Mais de 300 famílias foram deslocadas das suas aldeias nos municípios do Camucuio e Cacimbas, província do Namibe, em consequência da destruição por fogo de 11 aldeias.
As aldeias foram incendiadas durante os confrontos marcados também pelo uso de armas brancas como flechas, catanas, facas e zagaias entre os grupos etno-linguísticos Nyaneka-Humbi e Kuvale que provocaram, no último fim-de-semana, um total de 12 mortes (10 da tribo Nyaneka e dois Kuvale).
De acordo com as informações apuradas pelo Correio da Kianda, o confronto foi motivado pela escassez de água na localidade de Mulovei, município das Cacimbas, onde se encontra a única fonte de água potável, bem como pelo acesso ao pasto para o gado.
Recorde que o ciclo de violência entre as tribos Nyaneka-Humbi e Kuvale já dura há vários anos.
Entretanto, nesta segunda-feira, 18, na Bibala, o Governo do Namibe reuniu com os líderes dos grupos de criadores de gado da etnia Kuvale e Nhaneka, que há muito disputam a privacidade da lagoa do Mulovei.
Segundo o comunicado a que o Correio da Kianda teve acesso, a “responsabilidade e o bom senso das partes envolvidas directamente no caso falou mais alto”:
Por agora, o Governo do Namibe apelou o trabalho em articulação com os Órgãos de Defesa e Segurança para travara a escalada do conflito naquela região Sul do país.

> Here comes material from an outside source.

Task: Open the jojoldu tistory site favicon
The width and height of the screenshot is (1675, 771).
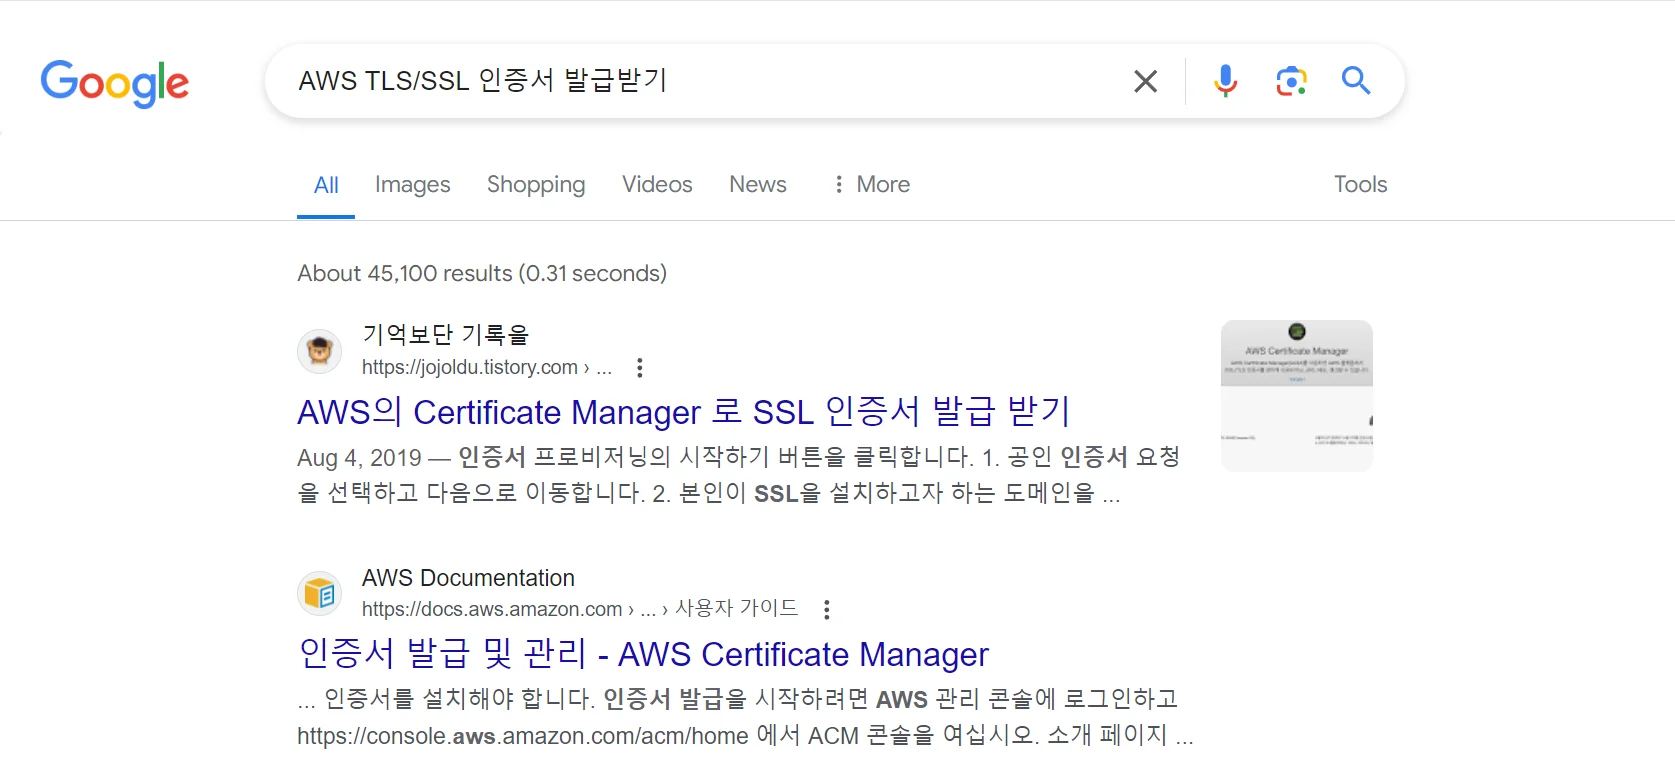Action: tap(320, 351)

Há ainda a orientação para que seja dada prioridade, em coordenação com as administrações municipais das Cacimbas e do Camucuio, à reabilitação de pelo menos duas das represas identificadas, das onze previstas para a região, no quadro das medidas intercalares de produção de água para as populações do interior da província.